Union structs type tag memory layout

PatrickHaecker · November 12, 2025, 7:53am

Structs containing isbits fields of type Union use the isbits Union structs optimization. I was surprised to learn that

The type tag byte for a type’s Union field is stored directly after the field’s computed Union memory.

Take the following example (which is a simplification of my real problem with different types, but same memory layout):

struct MyStruct
    a::Union{Int32, UInt32}
    b::Union{Int32, UInt32}
    c::Union{Int32, UInt32}
    d::Union{Int32, UInt32}
end

where the Unions effectively double the needed space, as this kind of gets transformed into

struct MyStruct
    a::NTuple{4, UInt8}
    a_type_tag::UInt8
    b::NTuple{4, UInt8}
    b_type_tag::UInt8
    c::NTuple{4, UInt8}
    c_type_tag::UInt8
    d::NTuple{4, UInt8}
    d_type_tag::UInt8
end

adding three bytes of padding to each (Union) field resulting in 32 bytes.

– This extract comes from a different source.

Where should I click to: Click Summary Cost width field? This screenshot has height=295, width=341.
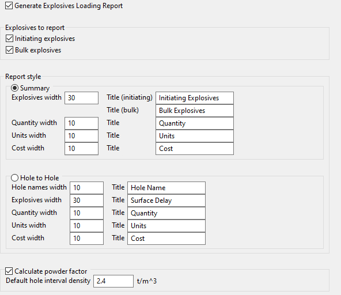coord(81,149)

Instead, I would have expected that all type tags are appended at the end of the struct resulting in something like

struct MyStruct
    a::NTuple{4, UInt8}
    b::NTuple{4, UInt8}
    c::NTuple{4, UInt8}
    d::NTuple{4, UInt8}
    a_type_tag::UInt8
    b_type_tag::UInt8
    c_type_tag::UInt8
    d_type_tag::UInt8
end

with 20 bytes. And this ratio of needing 8/5 of the memory isn’t even the worst case as the Union fields could also have more demanding alignment constraints going towards larger regular types or even SIMD types (I think a memory efficiency of 65/128 is the limit with AVX 512, but anyway, it can get close to 50%).

To achieve optimum packing, fields can be ordered by their alignment constraints. This is impossible when the type tags immediately follow the Union field as can be seen above.

I think that the “always at the end of the struct” proposal would be no loss in generality. To achieve the current behavior, you could move each Union field into its own struct and use that struct instead as the field’s type, so

struct EitherInt32
    val::Union{Int32, UInt32}
end
struct MyStruct
    a::EitherInt32
    b::EitherInt32
end

would effectively result in

struct MyStruct
    a::NTuple{4, UInt8}
    a_type_tag::UInt8
    b::NTuple{4, UInt8}
    b_type_tag::UInt8
end

In general we can’t reorder fields, or influence padding, because we want to be compatible to C, but in this case I think we could, as C doesn’t have these kind of unions.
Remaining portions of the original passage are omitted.